Instruction-following LLMs (e.g., InstructGPT and ChatGPT) led us to explore whether language models could solve truly difficult tasks. Namely, we wanted to use LLMs for more than just toy problems. To be practically useful, LLMs need to be capable of following complex instructions and performing multi-step reasoning to correctly answer difficult questions posed by a human. Unfortunately, such problems are often not solvable using basic prompting techniques. To eliciting complex problem-solving behavior from LLMs, we need something more sophisticated.

Expanding the scope of what’s possible…

In a prior post, we learned about more fundamental methods of prompting for LLMs, such as zero/few-shot learning and instruction prompting. Understanding these practical prompting techniques is important for gaining a grasp of the more advanced prompting procedures that will be covered here. For more details on these techniques, check out the overview at the link below!

Practical Prompt Engineering

better prompting → better results. Such techniques can be used to accomplish a lot with LLMs (assuming they are applied correctly). However, they may fall short for a variety of reasons. Few-shot learning requires the limited context window of most LLMs to be occupied with exemplars, LLMs can be tricked into providing harmful output if safeguards aren’t put in place, and a majority of models are bad at solving reasoning tasks or following multi-step instructions. Given these limitations, how should we move forward in attempting to solve difficult tasks with LLMs?

One approach would be to create more capable LLMs, either from scratch or via better refinement procedures. However, this requires a lot of effort! What if we could just make existing models better at problem solving? In this post, we will explore more advanced forms of prompt engineering (e.g., chain of thought prompting, automatic prompt engineering, information retrieval, and more) that allow us to improve LLM performance and elicit more complex problem solving behavior. These ideas are important to learn, as they broaden the scope of what is possible with LLMs. For example, using these techniques, we can:

Allow an LLM to access an external knowledge database.
Enable complex, reasoning-based problems to be solved.
Provide unlimited memory to an LLM by allowing the model to store and access prior information from a conversation.
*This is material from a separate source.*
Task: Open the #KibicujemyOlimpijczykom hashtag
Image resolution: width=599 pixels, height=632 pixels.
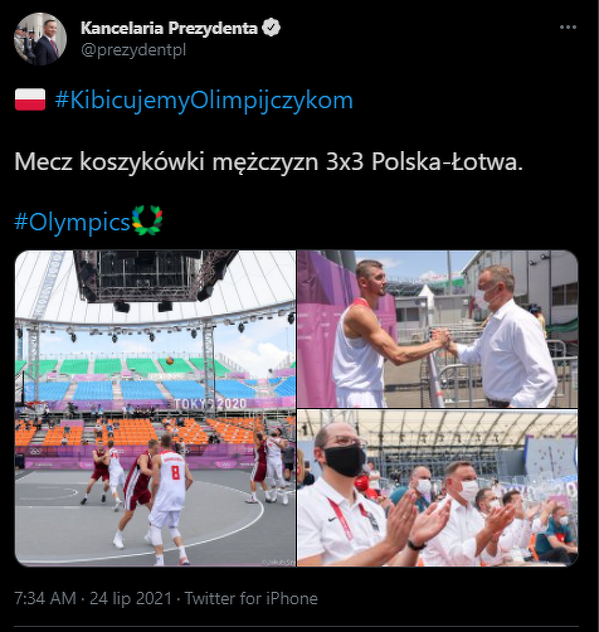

prompt engineering is evolving. This overview will focus upon providing a high-level view of recent advancements in prompt engineering. Rather than deeply exploring individual approaches, we will focus on gaining a broad view of different prompting techniques that might be useful. However, it should be noted that the topic of prompt engineering is both new and rapidly evolving. New research is released nearly every day, and many cutting edge ideas are just shared online instead of being formally published. As such, this topic is likely to transform significantly in coming months, thus expanding what problems are solvable with LLMs.

Understanding LLMs

Due to its focus upon prompting, this overview will not explain the history or mechanics of language models. To gain a better general understanding of language models (which is an important prerequisite for deeply understanding prompting), I’ve written a variety of overviews that are available. These overviews are listed below (in order of importance):

Language Modeling Basics (GPT and GPT-2) [link]
The Importance of Scale for Language Models (GPT-3) [link]
Modern [link] and Specialized [link] LLMs
PaLM, T5 (Part One and Two), LLaMA (Part One and Two)

Advanced Prompting Techniques

We will now cover three influential topics in the prompt engineering space. First, we will learn about how chain of thought prompting, including several notable extensions and variants, can be used to improve the reasoning abilities of LLMs. From here, we will discuss the integration of LLMs with external databases, enabling relevant, accurate information to be injected into each prompt. Finally, we will learn how automatic prompt engineering approaches can be used to discover better prompts from data.

Chain of Thought Prompting and Beyond

We covered the main ideas behind chain of thought (CoT) prompting [1] and a few of its popular variants in a prior post. For full details, read the overview at the link below.

CoT Prompting

what is CoT prompting? CoT prompting is a simple technique for improving an LLM’s performance on reasoning tasks like commonsense or symbolic reasoning. CoT prompting leverages few-shot learning by inserting several examples of reasoning problems being solved within the prompt. Each example is paired with a chain of thought (or rationale) that augments the answer to a problem by textually explaining how the problem is solved step-by-step; see below.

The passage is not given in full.